Bolton, a former U.S. ambassador to the United Nations known for advocating the use of military force against North Korea and Iran, will replace H.R. McMaster, whose departure had been rumored for months.

News of the staff change came just 10 days after Trump fired Secretary of State Rex Tillerson, with plans to replace him with CIA Director Mike Pompeo.
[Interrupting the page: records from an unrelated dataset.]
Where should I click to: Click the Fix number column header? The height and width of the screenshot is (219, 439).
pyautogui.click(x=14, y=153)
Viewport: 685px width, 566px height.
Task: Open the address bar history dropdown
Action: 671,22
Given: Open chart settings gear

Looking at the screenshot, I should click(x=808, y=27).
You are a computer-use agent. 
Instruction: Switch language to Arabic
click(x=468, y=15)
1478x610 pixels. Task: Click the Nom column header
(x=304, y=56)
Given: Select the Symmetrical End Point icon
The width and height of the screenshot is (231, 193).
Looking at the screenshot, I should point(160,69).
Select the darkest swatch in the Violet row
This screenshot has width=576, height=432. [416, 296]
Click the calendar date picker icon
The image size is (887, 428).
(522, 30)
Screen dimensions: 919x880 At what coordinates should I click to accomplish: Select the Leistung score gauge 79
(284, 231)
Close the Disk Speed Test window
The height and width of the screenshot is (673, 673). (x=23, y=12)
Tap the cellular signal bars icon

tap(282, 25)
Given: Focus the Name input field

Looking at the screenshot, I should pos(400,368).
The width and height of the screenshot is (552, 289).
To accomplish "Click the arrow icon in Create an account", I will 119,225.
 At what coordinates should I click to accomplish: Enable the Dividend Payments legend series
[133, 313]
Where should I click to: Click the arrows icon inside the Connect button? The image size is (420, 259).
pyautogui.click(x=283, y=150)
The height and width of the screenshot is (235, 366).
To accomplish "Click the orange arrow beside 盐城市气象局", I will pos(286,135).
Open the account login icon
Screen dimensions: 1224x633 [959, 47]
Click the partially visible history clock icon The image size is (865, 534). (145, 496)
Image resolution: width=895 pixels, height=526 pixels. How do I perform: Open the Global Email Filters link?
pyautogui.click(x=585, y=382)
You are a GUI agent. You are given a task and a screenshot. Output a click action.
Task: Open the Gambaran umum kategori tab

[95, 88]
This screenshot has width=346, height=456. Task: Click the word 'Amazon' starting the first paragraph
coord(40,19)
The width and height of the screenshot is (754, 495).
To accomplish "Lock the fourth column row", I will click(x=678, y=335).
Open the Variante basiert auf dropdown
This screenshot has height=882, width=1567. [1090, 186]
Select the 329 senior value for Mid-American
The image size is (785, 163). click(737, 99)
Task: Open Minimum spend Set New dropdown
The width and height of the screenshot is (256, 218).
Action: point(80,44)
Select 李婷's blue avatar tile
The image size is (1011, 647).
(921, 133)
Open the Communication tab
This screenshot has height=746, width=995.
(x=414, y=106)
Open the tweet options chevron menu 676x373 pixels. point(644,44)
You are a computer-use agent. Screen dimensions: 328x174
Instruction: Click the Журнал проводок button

The Pompeo appointment requires U.S. Senate approval, but the Bolton hiring does not.

“Our stance is that if a new road opens, we have to go that path,” a senior official at South Korea’s presidential office told reporters, Reuters reported. “Bolton has much knowledge on the issues regarding the Korean Peninsula and most of all, we know him to be one of the U.S. president’s aides who is trusted.”

The reaction to McMaster’s dismissal was “not bad” by South Korea’s National Security Office head Chung Eui-yong, the official added.

But more skeptical voices have also emerged, fearing Bolton could possibly derail any productive dialogue during the upcoming U.S.-North Korea talks.

“This is worrisome news,” said Kim Hack-yong, a conservative lawmaker and head of the national defense committee of South Korea’s parliament, according Reuters. “North Korea and the United States need to have dialogue, but this only fuels worries over whether the talks will ever happen.”

"If Bolton takes office and talks with North Korea go haywire and yield bad results, I don't know what we'll do then," he added. "It might be great if Kim Jong Un comes to talks with a free spirit but any turns in a negative direction could mean all our work over the years to engage North Korea could turn to dust."

Just last month, Bolton penned a controversial article for the Wall Street Journal in which he argued that it would be "perfectly legitimate for the United States to respond to the current 'necessity' posed by North Korea’s nuclear weapons by striking first."

The new adviser, who was called “human scum” and a “bloodsucker” by North Korea as it refused to work with him, also said Trump’s possible meeting with Kim Jong Un could be an opportunity to threaten U.S. military action.

But a senior aide to South Korean President Moon Jae-in downplayed concerns that Bolton could disrupt the possible dialogue, telling the New York Times that Trump himself is pushing for a meeting with the North Korean leader.

Japan’s foreign minister, Taro Kono, who met McMaster recently, also weighed in on Bolton’s appointment.

“Our stance is completely coordinated with the U.S. government," he told reporters Friday, "so I believe there is no change of direction.”